- [PROBLEMS TO WORK ON]:
a - According to the review of the album Desert Marauders, who is the new drummer on that record?
b - Return everything from "First, let's clear" down to "album. Got it?" in the Desert Marauders review, word for word.
c - Write the next part of the Desert Marauders album review, starting after its final sentence.

--- START OF TEXT PROVIDED ---

First, let's clear up the confusion. The name of the group is Rubisa Patrol, led by pianist Art Lande. Their first album in 1976, with a different drummer, was entitled Rubisa Patrol. The opening track of 1978's Desert Marauders, their second album, is entitled "Rubisa Patrol", but this track did not appear on the similarly-titled first album. Got it?

All that being said, Desert Marauders couldn't be more different from the first album, even though the two were recorded only 13 months apart. Rubisa Patrol has become one of the classic examples of brooding ECM melancholy and could almost be labeled World Fusion. Desert Marauders, on the other hand, is a far more vigorous musical statement, and in spite of being entirely acoustic, can more than hold its own when being compared to other Classic Fusion albums from the same time period.

Opener "Rubisa Patrol" is a rhythmic 15:57 epic and a jaw-dropping stunner. New drummer Kurt Wortman's vehement flourishes let everyone know immediately that this album will be different. Lande's playing has never been so vibrant, almost reminding one of fellow ECM pianist Bobo Stenson. After a number of starts and stops, Lande and trumpeter Mark Isham both take among their longest solos ever, and then meticulously double-track one another while playing the complex, long-lined final section. Isham's only composition on this album is "Livre (Near the Sky)", a light and airy respite after the dynamic opener. "El Pueblo de las Vacas Triste" begins leisurely but soon picks up speed, while "Perelandra" (a C.S. Lewis influence, perhaps?) is the one track most reminiscent of the previous album with its Bill Douglass flute solo. And if you couldn't get enough of the spirited "Rubisa Patrol", closer "Samsara" is a mini-epic that provides more of the same.

--- END OF TEXT PROVIDED ---
--- START OF STORED DATA ---

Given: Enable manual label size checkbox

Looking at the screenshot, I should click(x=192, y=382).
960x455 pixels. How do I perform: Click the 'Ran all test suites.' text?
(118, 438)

--- END OF STORED DATA ---

- [THE RESULTS]:
a - Kurt Wortman

b -
First, let's clear up the confusion. The name of the group is Rubisa Patrol, led by pianist Art Lande. Their first album in 1976, with a different drummer, was entitled Rubisa Patrol. The opening track of 1978's Desert Marauders, their second album, is entitled "Rubisa Patrol", but this track did not appear on the similarly-titled first album. Got it?

c -
After making one of the stand-out albums of 1978, this group never recorded for ECM again, although they continued to perform together into the early 1980s. Lande would go on to record with Gary Peacock, Paul McCandless, and a heavily-synthesized duet with Isham, but never again did anything approaching Desert Marauders. The real mystery still to be solved is the reason why this album and its predecessor have never been released on CD.